I am also thinking of Independence Day by Martina McBride. That song was heavily criticized but again, it was about a woman violently killing her abuser and herself! I recall hearing a lot of criticism of the Dixie Chicks for Goodbye Earl as well.

Dean Moore said...

Hm. Though I see little issue with story-telling with songs and I think that "Hey Joe" was meant to tell a tragedy rather than glorify violence towards women, I think a fair point has been raised: society and its desensitization to violence.
Eminem's "Kim" is a shining example of deplorable violence somewhat overlooked by the artists popularity.

Andrew_Hutt said...

I admit that I more or less accept this song, partly because it has a rather black mood to it. Not like some of the country or folk songs that almost romanticize murder with their twangy, jangly melodies. The bass playing especially, helps darken this song. BUT I have to admit that I'm concerned about the line "Shoot her one more time again for me!" at 2:06. I mean Jimi might not have meant anything by it, but it's one of those things that some might have actually taken him or his record company to court for, after a guy shot his girlfriend and "Hey Joe" was found on his turntable and that lyric in particular was discovered.

Psam said...

I'm glad to have lived in a social circle where no One I know would criticize Goodbye Earl or Independence Day. I've only heard those songs, and the Women who wrote and sang them, shown glowing pride and support. I've played as a member of a country band all over British Columbia and Alberta and no country fans ever said anything the slightest bit denigrating about them. The Dixie Chicks and Martina McBride write songs in the finest tradition of exposing injustice and providing suggestions for remedies (even if the extreme nature of those remedies is tragically necessitated by desperation) when conventional justice doesn't seem capable of protecting the abused. Masterful songwriters and performers.

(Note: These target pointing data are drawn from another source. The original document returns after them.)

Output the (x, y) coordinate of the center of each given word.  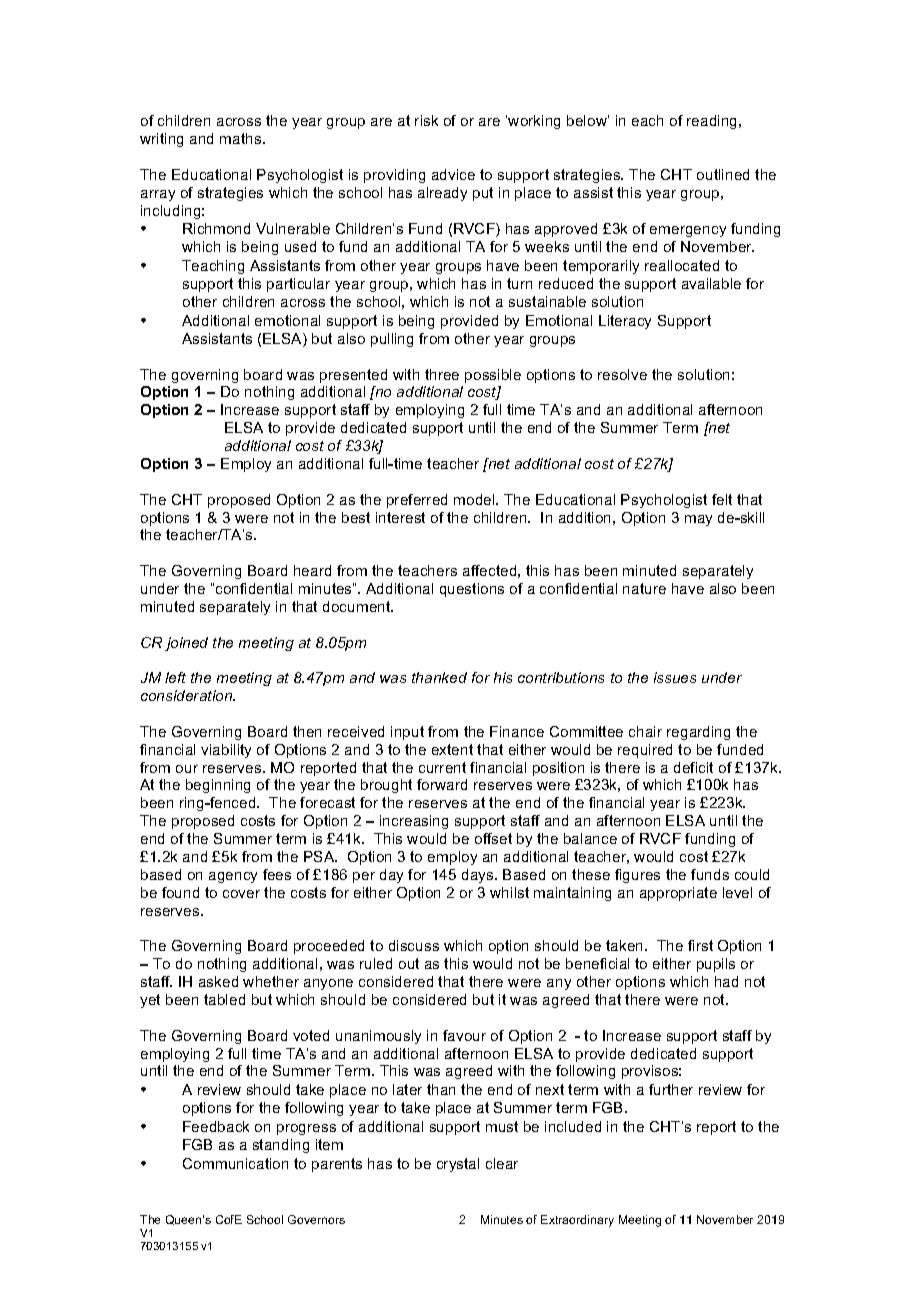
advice (453, 174)
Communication (235, 1163)
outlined (723, 174)
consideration (188, 695)
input (407, 733)
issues (675, 677)
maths (242, 138)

Whether Hendrix did something unjust by producing that song is important to consider as a deterrent to today's musicians from producing music that some members of certain demographics may perceive as an act of terror against Them. Any person who does perceive it as an act of terror against their demographic should have the right to see the producer of such a song taken to court for acts that incited terror in Others.

Is it possible that Hendrix believed that the impact of the song Hey Joe, upon listeners prone to violent acts against a Woman, would be solely to get Them to reconsider the devastating consequences of their ignorance and moral incompetence? No matter what the answer to that question is, it is reckless and irresponsible to either criticize Hendrix for making that song or laud Him as an icon of pop entertainment without having at least considered the above question.